THE RBA MAKES FURTHER CUTS TO THE CASH RATE.

What does this mean for Sydney's already over-inflated property market?

Two weeks ago, we met with a young couple who live and work in Sydney and want to buy their first home in Sydney.  They've been married for a few years and plan to start a family in the next year or two. After months of going to auctions in Sydney and being forced out of the bidding they started to look elsewhere and entertained the idea of buying in the Central Coast region.  They had a bad experience with a property shark in Gosford and came very close to buying a property well over-valued.  They came to see us, frustrated yet hopeful we could find them a good property in Sydney that they could live in.  Sadly, we weren't able to help them and yesterday's news of the RBA cutting the cash rate is just more bad news for them. Even with a deposit of $110K they will not be able to get into the Sydney home market.
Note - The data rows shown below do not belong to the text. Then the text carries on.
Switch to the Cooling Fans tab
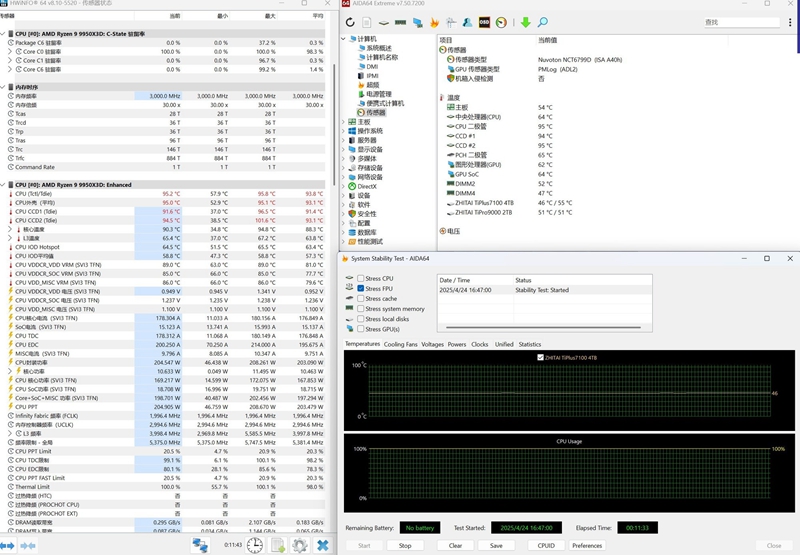This screenshot has height=555, width=800. [x=400, y=344]
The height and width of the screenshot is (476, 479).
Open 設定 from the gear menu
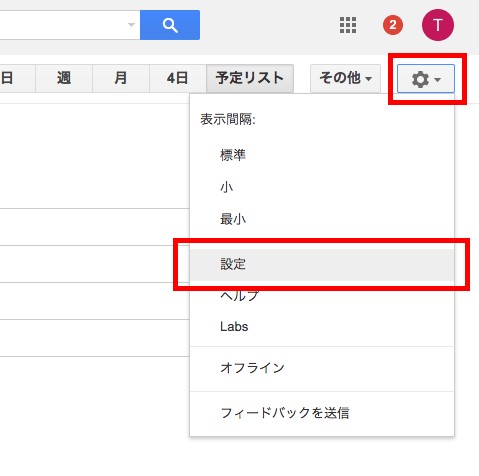coord(322,264)
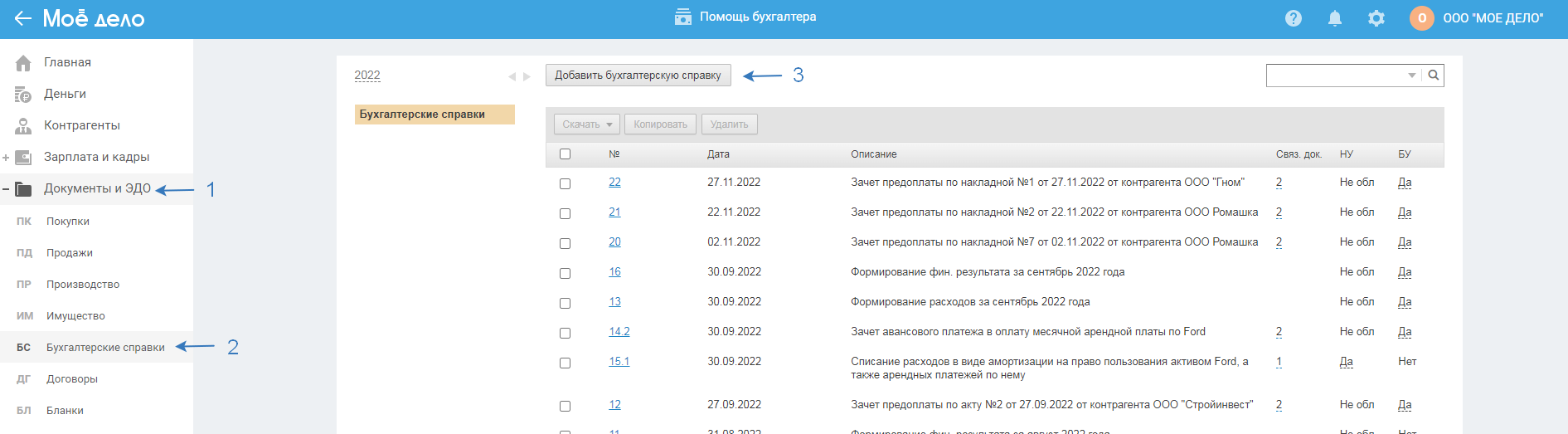Open document number 14.2 link

pos(619,332)
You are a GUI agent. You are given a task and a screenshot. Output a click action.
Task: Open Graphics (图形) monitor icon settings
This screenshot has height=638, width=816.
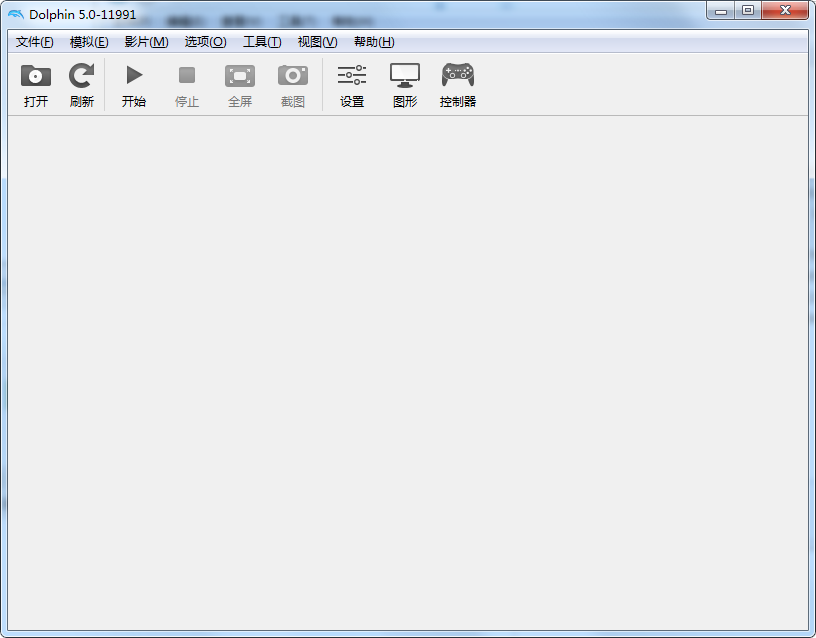click(405, 76)
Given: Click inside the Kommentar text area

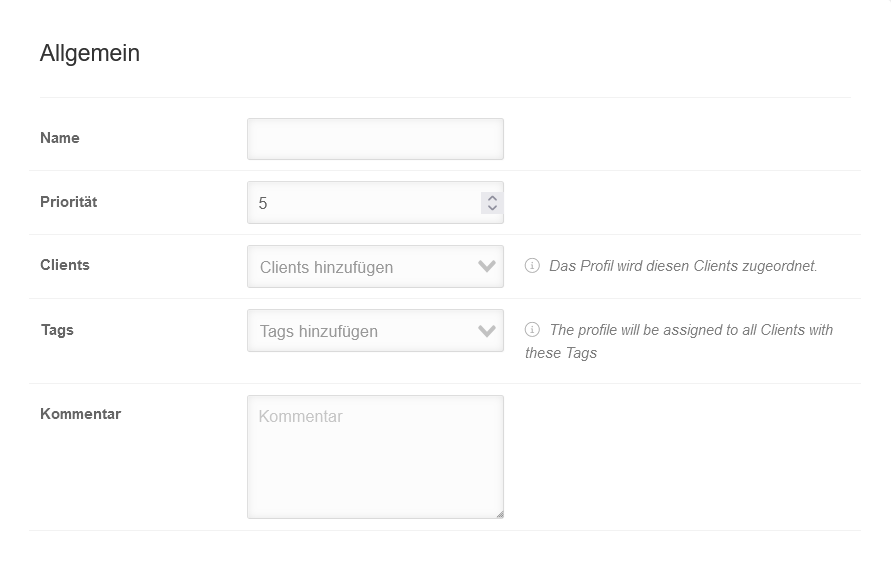Looking at the screenshot, I should point(375,457).
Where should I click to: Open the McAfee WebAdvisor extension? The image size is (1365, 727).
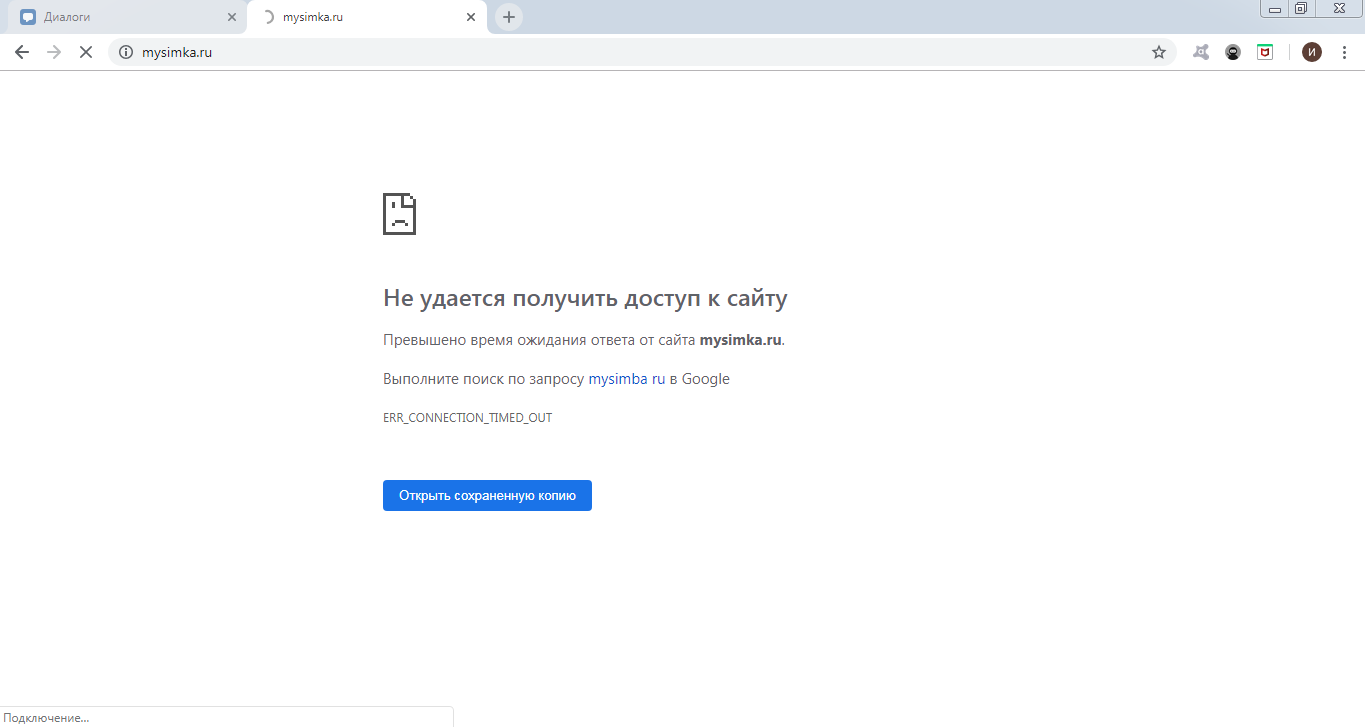pos(1265,52)
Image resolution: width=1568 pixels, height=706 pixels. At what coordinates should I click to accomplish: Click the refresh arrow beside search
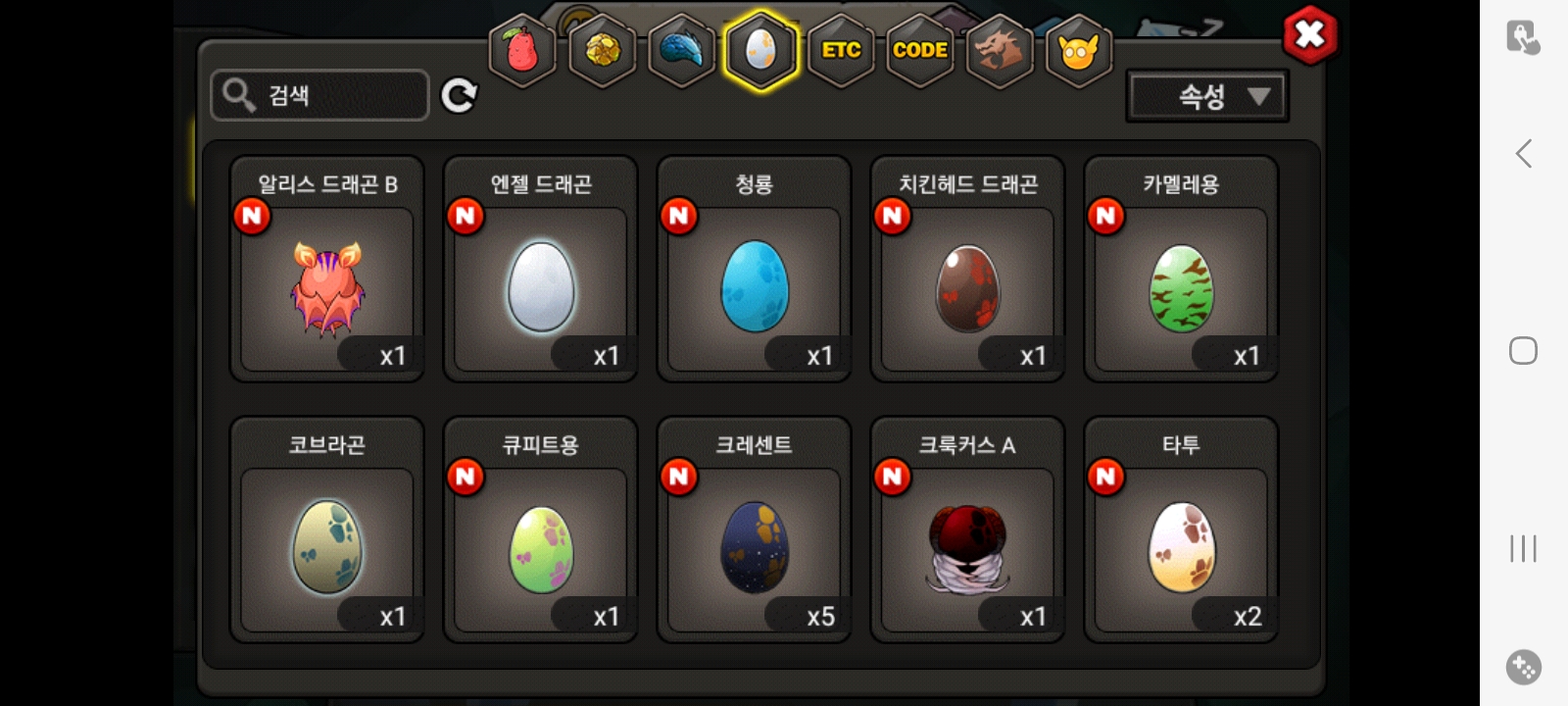tap(459, 95)
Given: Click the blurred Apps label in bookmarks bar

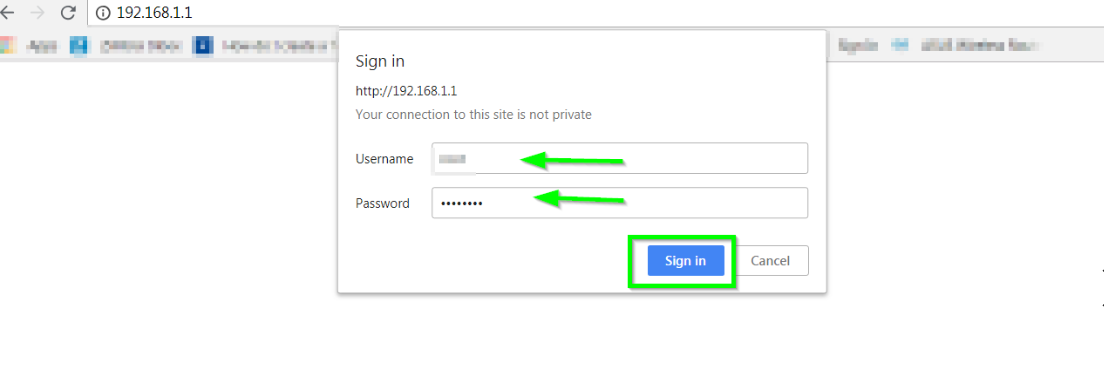Looking at the screenshot, I should [x=42, y=46].
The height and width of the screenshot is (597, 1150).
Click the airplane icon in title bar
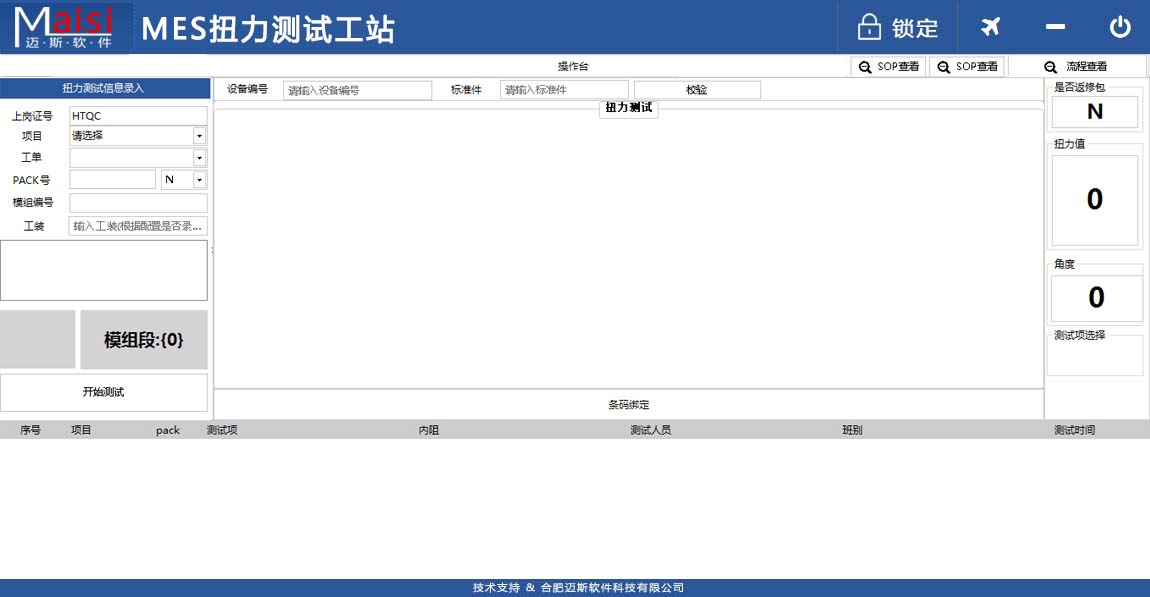click(x=989, y=27)
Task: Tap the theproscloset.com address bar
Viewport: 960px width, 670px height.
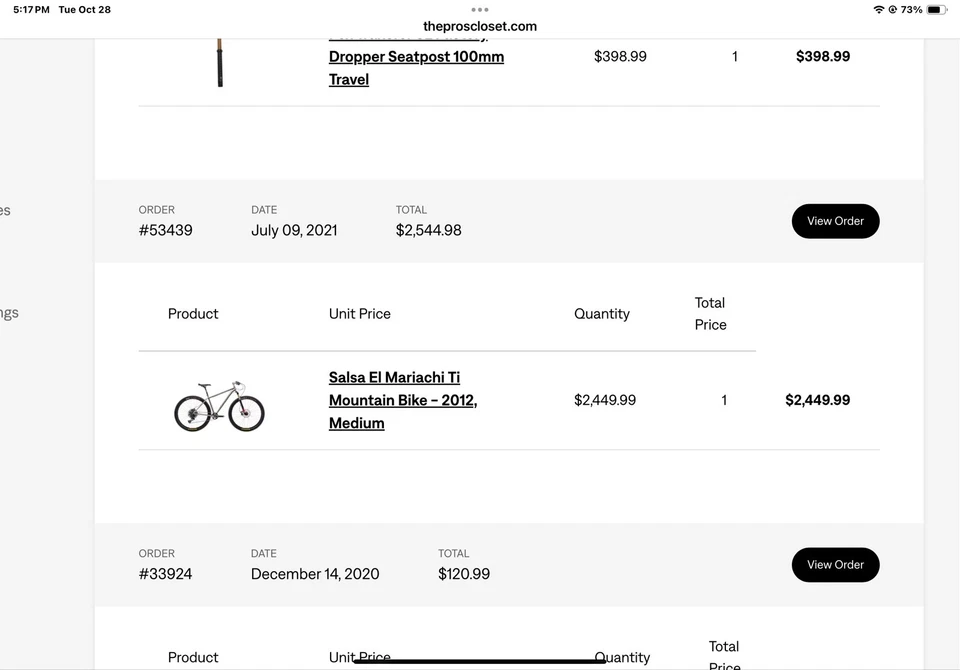Action: [x=480, y=26]
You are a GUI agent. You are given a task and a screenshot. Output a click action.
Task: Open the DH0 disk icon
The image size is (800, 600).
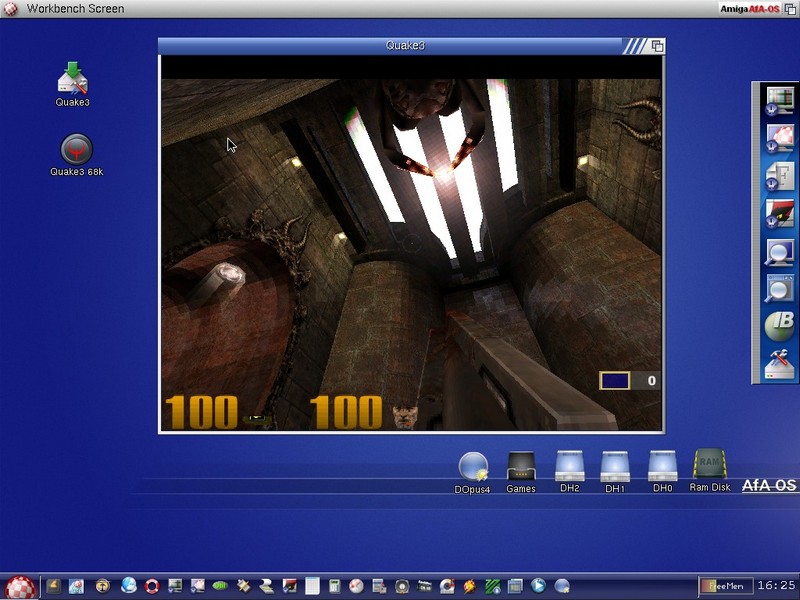coord(662,466)

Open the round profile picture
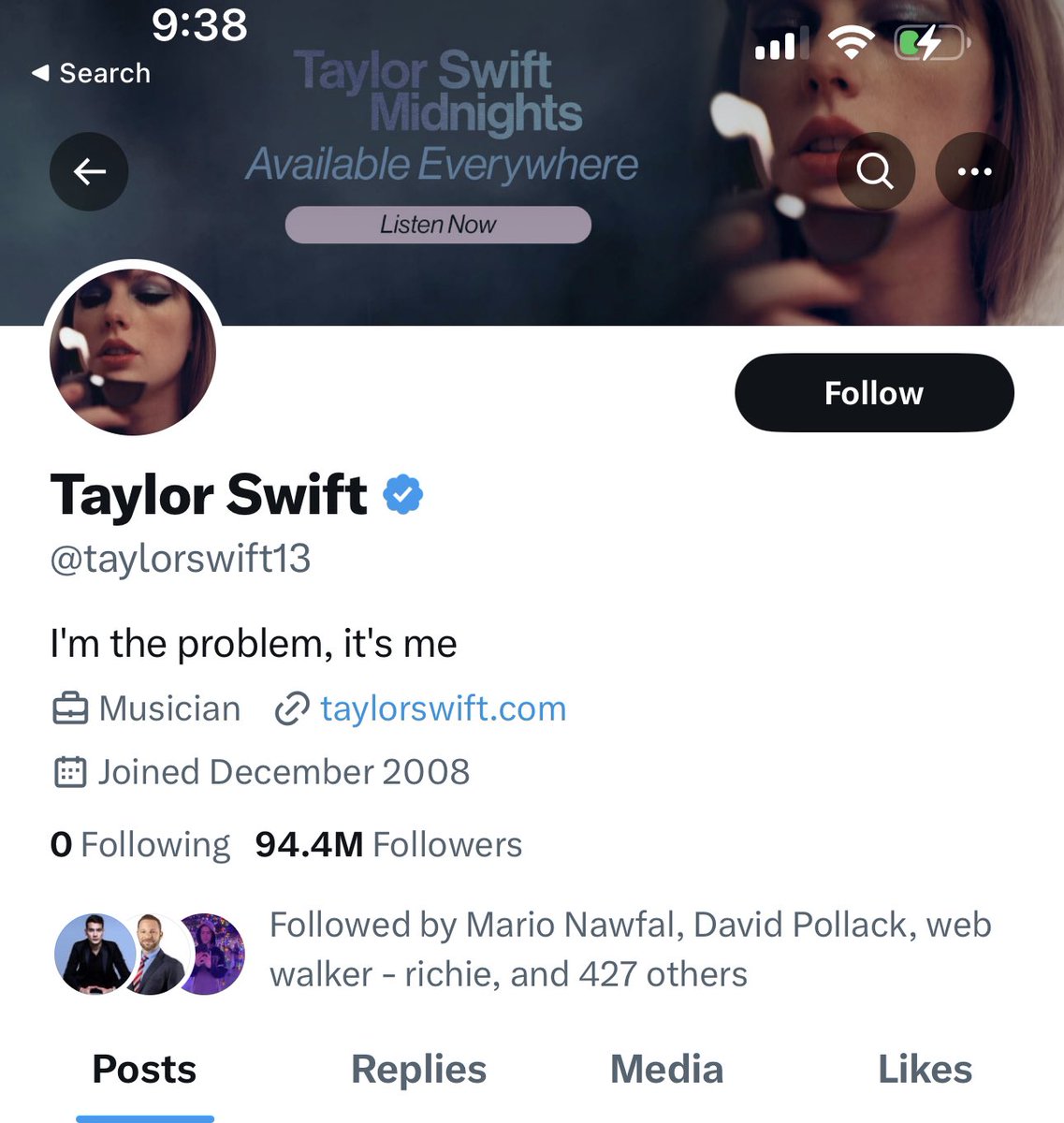click(133, 352)
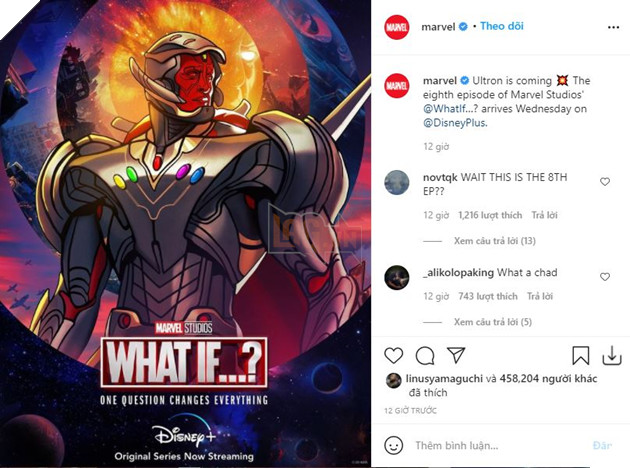Like _alikolopaking's comment with the heart
The width and height of the screenshot is (630, 468).
(605, 277)
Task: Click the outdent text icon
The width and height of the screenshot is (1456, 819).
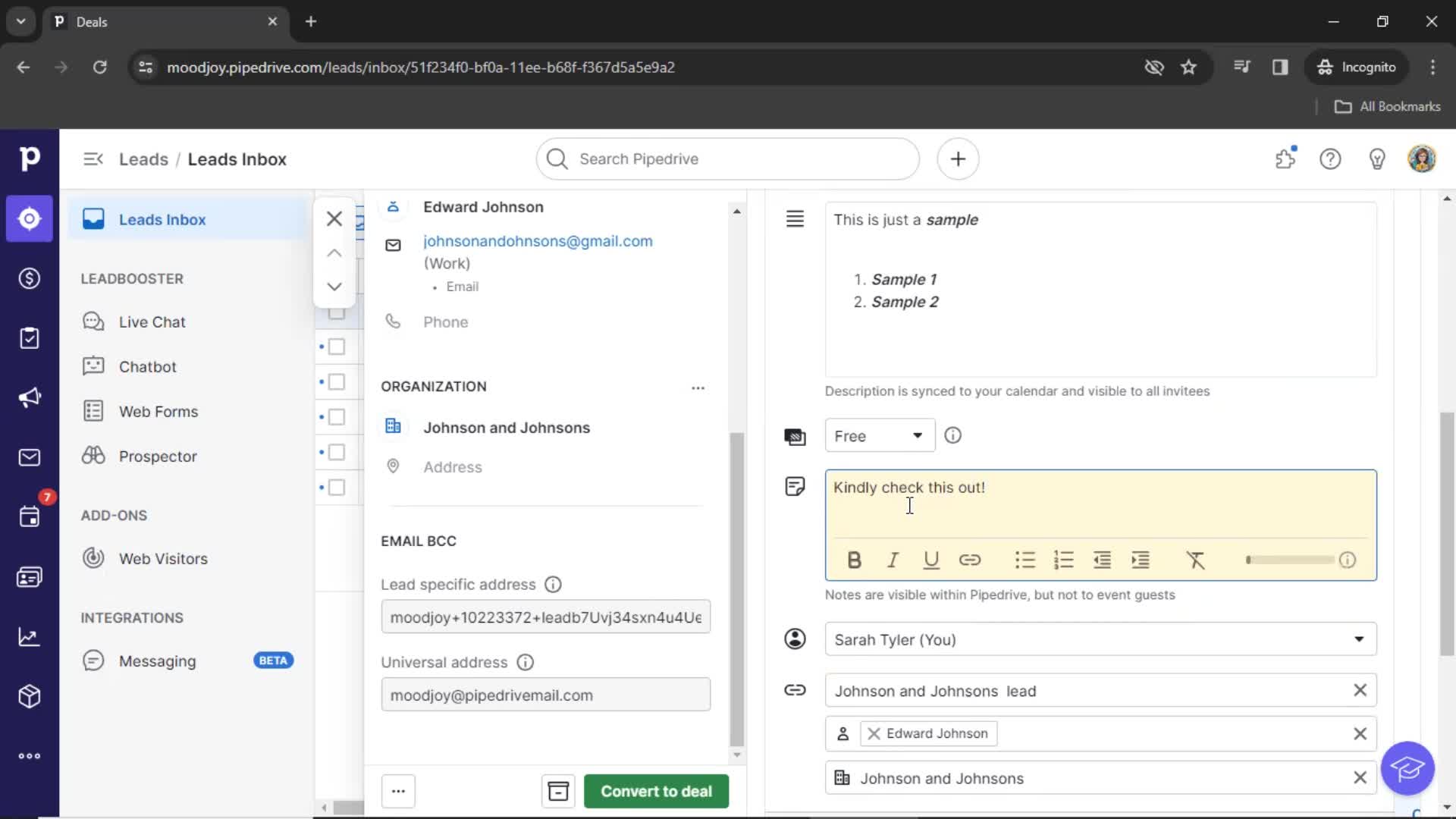Action: coord(1102,559)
This is because the Sydney real estate market is over-inflated, predominantly due to the amount of investment taking place, which is largely pushing out first home buyers. Even with the first home owner's grant, it is not nearly enough to help most first buyers into the market.

The RBA cutting the cash rate to 2% is only going to keep first home buyers out of the Sydney real estate market and keep the investors in.  

So we came up with a strategy that allows them to get into the property market by investing in Brisbane. With just $400K you can buy a great investment property with great returns.  This means that their money can work for them in the property market until the Sydney market calms down and they can afford to buy here.